Can someone help me to prove that scientifically my theory:

The ball goes faster from point A to B if it doesn't touch the ground. That is to say, a pass at chess level is faster then a pass that rebounded one. (Always from point A to B with the same force applied)

2. Relevant equations

Which on is faster?

3. The attempt at a solution

I think that my theory is right.
1. The problem statement, all variables and given/known data

2. Relevant equations

3. The attempt at a solution

2. Aug 11, 2011

### HallsofIvy

Staff Emeritus
Well, why do you think that? That's the crucial point, isn't it?

3. Aug 11, 2011

### doppelganger

What is the total length of the path the ball takes on its way from point A to point B? Is it the same length for a chest level pass and a rebound pass? If the lengths are are different and the speed of the ball the same, then one will travel from point a to point b in less time than the other.

4. Aug 11, 2011

### Charles De Ga

The chest level pass goes from the chest level of a player to the chest level of another.

Yes, the paths are different (One ball hits the ground and the other one doesn't) but the distance are the same: From one player to another. The path for the chess level pass is shorter and the path for the rebound pass longer.

The values were not specified.

So which one will be faster?

Again, thanks for your precious help.

5. Aug 11, 2011

### Staff: Mentor

What is the context of the question? Is this for schoolwork, or for your basketball team?

6. Aug 11, 2011

### Redbelly98

Staff Emeritus
Well, that and some common sense should provide the answer. As was said:
("length" is referring to the to the path the ball travels)

7. Aug 11, 2011

### Clever-Name

I guarantee the path travelled by the ball during the bounce pass will be longer than the path travelled by the ball during a chest-chest pass. Draw a simple picture and define an arbitrary lenght. Do the math.

8. Aug 11, 2011

### Charles De Ga

Thanks everybody.

9. Aug 11, 2011

### Charles De Ga

I got confused and I thought that though the rebound pass had a longer path, it would be faster since the ball was accelerated by gravity.

10. Aug 12, 2011

### Ray Vickson

If you compare tossing the ball at speed s at an angle A up from the horizontal, vs. tossing it at speed s at the same angle A down from the horizontal, the first will be "chest-level" and the second a "rebound". In the absence of friction (air and bounce friction) both would arrive at the same time, because the horizontal speeds are the same. Gravity acts vertically, so does not affect how long it takes the ball to go a certain horizontal distance (again, this in the absence of friction and inelastic bounce of the ball).

RGV

11. Aug 12, 2011

### HallsofIvy

Staff Emeritus
Yes, neglecting friction, the horizontal speed of the ball is the same and the time of the two passes would be identical.

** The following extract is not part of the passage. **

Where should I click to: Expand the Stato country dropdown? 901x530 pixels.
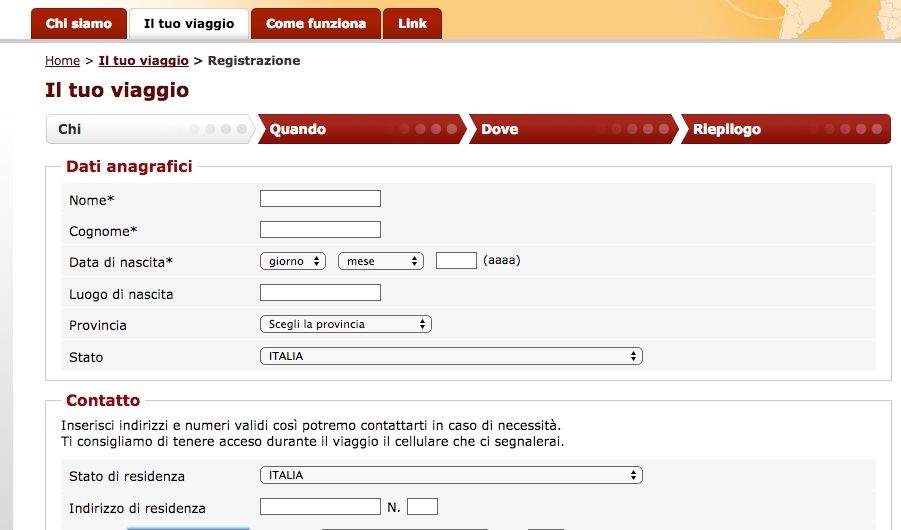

On the other hand, air resistance and friction when the ball hits the ground would be important and would make one pass take longer than the other. Which takes longer?

12. Aug 12, 2011

### Redbelly98

Staff Emeritus
However, the problem statement (as posted here) did not specify the angles that the two passes are thrown at.

I think we all reasonably assumed the speed was the same for both. Additionally, I was assuming that the chest-level pass was thrown closer to horizontally than was the bounce pass. Maybe my assumption was wrong.